Funtig on metaphors of intersectionalityPosted: May 3, 2014
After a short break in the action, newly bolstered by additional snacks and coffee, at 1045 we reconvened for Michael Funtig’s talk “Metaphors of Intersectionality.” Michael’s talk takes up the use of metaphor in contemporary feminist philosophy. He looked specifically at different uses of metaphor in connection with the concept of intersectionality, discussing Crenshaw’s traffic intersection, Ann Garry’s roundabout and more complicated mountain/liquids/roundabout metaphor, Anna Carastathis’ use of Crenshaw’s basement metaphor, and Lugones’ curdled mayonnaise metaphor. Discussing each of these metaphors for intersectionality, Funtig suggests we can glean from them criteria for successful use of metaphor as a clarificatory tool.

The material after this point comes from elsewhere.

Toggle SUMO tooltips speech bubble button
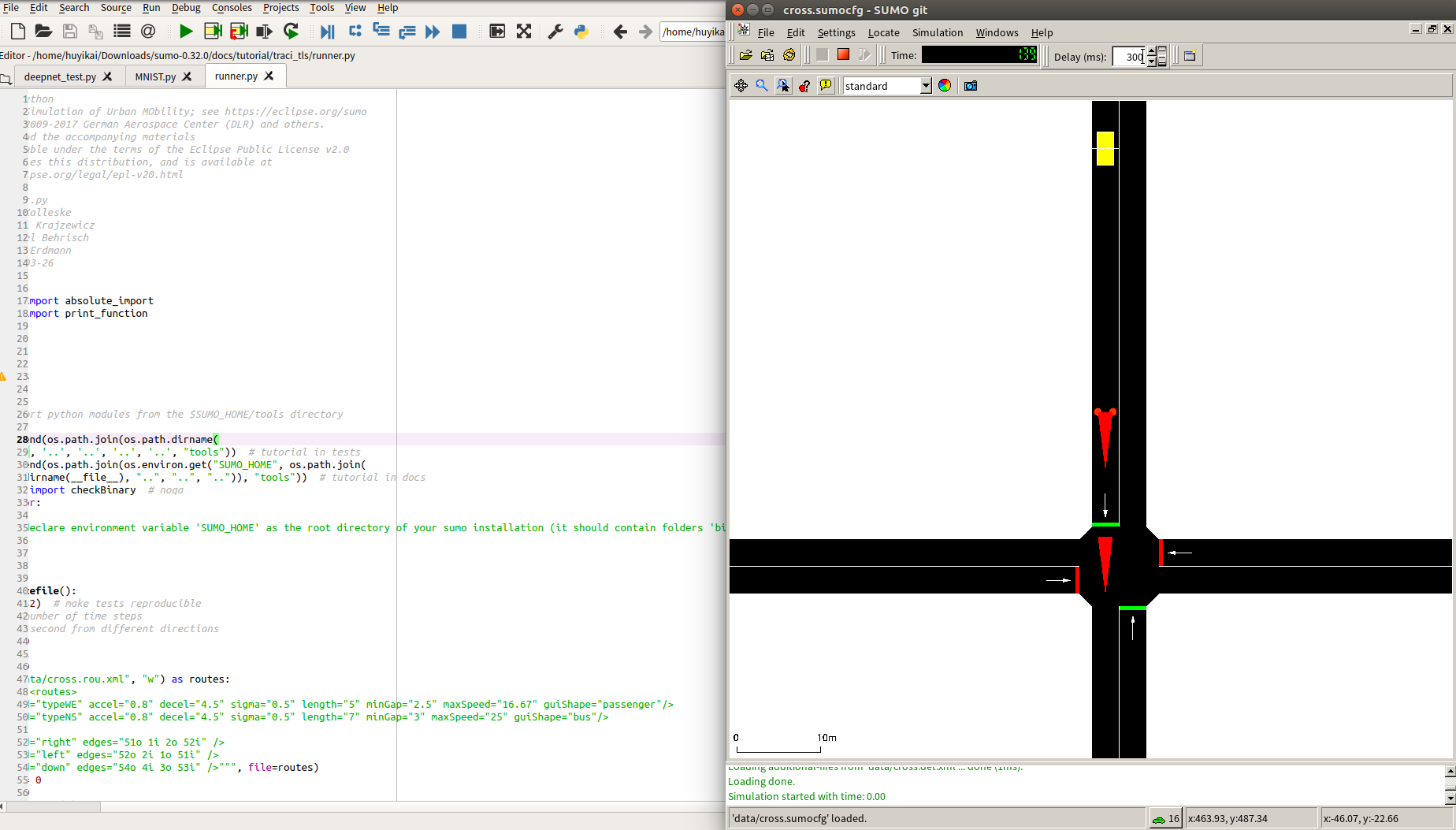 [826, 86]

Kathy Behrendt asked Michael about the limitations of metaphor, noting that there seemed to be a lot of nonmetaphorical aspects here, some examples sounding more like allegory. Renato Cristi asked Michael whom the metaphors were addressed to? He worried especially that the basement metaphor sounds like a ‘terrible’ metaphor if addressed to those at the bottom of basement, as it seems to suggest a lack of agency altogether. Rebekah Johnston asked a tricky question about what metaphors of intersectionality were aiming to capture, given that intersectionality isn’t itself a theory. And Rusin wanted to know whether Funtig’s criteria pulled in contradictory directions–simplicity and comprehensiveness are notoriously difficult companions, so which takes priority as an evaluative criterion?